2. Look at a Bigger Picture
Patience is a virtue here. It also means you will need to look at the bigger picture. Weight loss doesn’t occur in a day, so checking your weight and measurements every single day won’t show you the true result, and you will only feel frustrated. If you hit a wall in the process, you can change your plan, so don’t lose hope.
3. Be Consistent
Losing weight means being consistent with your plan. If you skip meals or exercise, you will only increase the time you need to lose weight. Be consistent with smaller meals every few hours, and exercising a couple of times a week, or even more if needed. An easy to follow the schedule will help you be consistent and accountable.
4. Drink Water
Hydration is key for good health. Many of us walk around severely dehydrated. Our bodies consist of almost 70% water, so water is our life force.

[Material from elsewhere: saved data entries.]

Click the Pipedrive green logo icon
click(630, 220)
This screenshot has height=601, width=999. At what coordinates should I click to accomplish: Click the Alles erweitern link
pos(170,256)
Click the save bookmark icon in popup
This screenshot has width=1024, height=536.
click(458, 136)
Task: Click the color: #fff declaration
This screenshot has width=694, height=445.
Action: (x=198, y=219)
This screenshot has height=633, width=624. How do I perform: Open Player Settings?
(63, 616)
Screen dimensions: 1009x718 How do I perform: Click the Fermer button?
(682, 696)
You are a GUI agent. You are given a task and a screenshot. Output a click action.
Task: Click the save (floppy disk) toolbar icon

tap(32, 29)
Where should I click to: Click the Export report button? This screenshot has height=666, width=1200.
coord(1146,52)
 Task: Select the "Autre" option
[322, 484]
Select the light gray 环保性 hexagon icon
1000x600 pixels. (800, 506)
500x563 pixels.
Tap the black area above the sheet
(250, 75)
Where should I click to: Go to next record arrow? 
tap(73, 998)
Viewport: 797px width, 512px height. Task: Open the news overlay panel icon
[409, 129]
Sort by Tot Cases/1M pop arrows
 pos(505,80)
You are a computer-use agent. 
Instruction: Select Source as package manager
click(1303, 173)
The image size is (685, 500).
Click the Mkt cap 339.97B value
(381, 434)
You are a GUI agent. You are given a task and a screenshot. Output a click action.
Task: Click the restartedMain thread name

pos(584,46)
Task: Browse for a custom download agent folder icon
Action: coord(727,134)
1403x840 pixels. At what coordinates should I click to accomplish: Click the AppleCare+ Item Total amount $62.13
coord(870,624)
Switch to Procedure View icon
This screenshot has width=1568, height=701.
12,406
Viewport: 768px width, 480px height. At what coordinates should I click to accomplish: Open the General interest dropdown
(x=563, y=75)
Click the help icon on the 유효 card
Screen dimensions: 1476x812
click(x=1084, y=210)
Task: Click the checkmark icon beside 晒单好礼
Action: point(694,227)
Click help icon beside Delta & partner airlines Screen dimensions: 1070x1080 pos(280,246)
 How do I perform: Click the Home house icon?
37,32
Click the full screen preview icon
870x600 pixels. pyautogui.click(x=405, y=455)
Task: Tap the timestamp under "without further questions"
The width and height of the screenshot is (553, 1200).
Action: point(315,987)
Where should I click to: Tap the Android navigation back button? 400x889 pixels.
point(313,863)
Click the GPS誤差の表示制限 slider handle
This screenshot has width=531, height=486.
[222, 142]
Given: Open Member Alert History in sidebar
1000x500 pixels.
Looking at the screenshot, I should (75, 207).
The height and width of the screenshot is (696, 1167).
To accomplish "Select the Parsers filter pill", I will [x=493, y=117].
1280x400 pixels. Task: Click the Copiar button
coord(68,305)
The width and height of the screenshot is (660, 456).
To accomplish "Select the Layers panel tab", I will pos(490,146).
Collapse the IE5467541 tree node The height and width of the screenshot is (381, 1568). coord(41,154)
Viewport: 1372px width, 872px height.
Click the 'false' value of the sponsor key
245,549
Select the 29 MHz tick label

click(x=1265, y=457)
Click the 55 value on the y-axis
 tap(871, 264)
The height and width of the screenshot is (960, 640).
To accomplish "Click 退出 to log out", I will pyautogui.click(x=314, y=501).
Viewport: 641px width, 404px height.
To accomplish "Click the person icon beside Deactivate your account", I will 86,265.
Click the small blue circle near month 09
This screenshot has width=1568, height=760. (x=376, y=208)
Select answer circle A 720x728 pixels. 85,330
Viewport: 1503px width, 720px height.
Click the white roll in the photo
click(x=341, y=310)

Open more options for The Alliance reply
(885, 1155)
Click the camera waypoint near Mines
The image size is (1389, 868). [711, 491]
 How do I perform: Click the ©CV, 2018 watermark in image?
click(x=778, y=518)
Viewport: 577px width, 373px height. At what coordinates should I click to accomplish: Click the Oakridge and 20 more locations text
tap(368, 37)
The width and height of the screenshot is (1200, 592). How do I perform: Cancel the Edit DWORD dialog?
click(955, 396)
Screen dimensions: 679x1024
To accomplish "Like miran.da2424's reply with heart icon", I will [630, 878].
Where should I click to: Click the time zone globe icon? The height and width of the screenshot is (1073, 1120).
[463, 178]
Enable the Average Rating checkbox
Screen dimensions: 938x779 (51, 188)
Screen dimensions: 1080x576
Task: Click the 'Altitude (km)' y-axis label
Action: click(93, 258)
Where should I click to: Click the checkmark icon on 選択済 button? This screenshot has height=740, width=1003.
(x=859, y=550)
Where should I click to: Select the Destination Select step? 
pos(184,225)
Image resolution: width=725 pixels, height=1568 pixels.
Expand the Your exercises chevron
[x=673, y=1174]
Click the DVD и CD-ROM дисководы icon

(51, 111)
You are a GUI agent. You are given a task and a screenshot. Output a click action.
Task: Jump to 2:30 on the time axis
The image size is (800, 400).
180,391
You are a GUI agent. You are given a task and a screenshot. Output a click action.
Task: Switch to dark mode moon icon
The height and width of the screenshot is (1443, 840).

Not drinking enough water and other adequate fluids can leave us dehydrated and even hungry. Dehydration slows down your metabolism, muscle recovery, and disrupts your sleep and many other vital processes. It also affects your weight loss journey. You will need at least eight glasses of water, and even more, depending on your activity level.
5. Eat Proper Meals
To function properly, our body needs healthy food and balanced meals. Every meal should have a balance of proteins, healthy fats, and fibre. A healthy meal isn’t scarce in calories. You need calories so your body can function properly and burn fat while exercising. Calories are just fuel for your body. A normal calorie number for a day is around 2000-2500 calories. You will need more if you exercise regularly. Don’t skip meals to try to slim down, as it will only slow down your metabolism and give you health problems.
6. Protein and Fat Intake
Muscles and the body in general consist of proteins, fat and fibres. You need a sufficient amount of protein in your diet to build muscles and reduce fat. You can find healthy fats in fish like salmon, avocado, nuts, and olive oil. Healthy fats are also a requirement to absorb vitamins A, D, E, and K. Proteins build muscles, so you will have to eat food high in protein, and that is meat. Your nearest butcher shop is a great place to start to find lean protein meat.
7. Sleep for Weight-Loss
For a healthy life, sleep is a big requirement. Sleep affects hormones that regulate hunger, so if you sleep less than five hours, your body will be imbalanced in need of food. Sleep is also key for muscle recovery and build. Sleeping for at least eight hours every night will help your muscles recover and grow. Good sleep helps our mental state, which is important for weight loss too.
Besides this advice, it’s great to have a good attitude towards your body and weight loss. Keeping your spirits up will give you the motivation to continue your journey every day. Remember, even if you slip or make a “mistake”, just get back up again and try your best.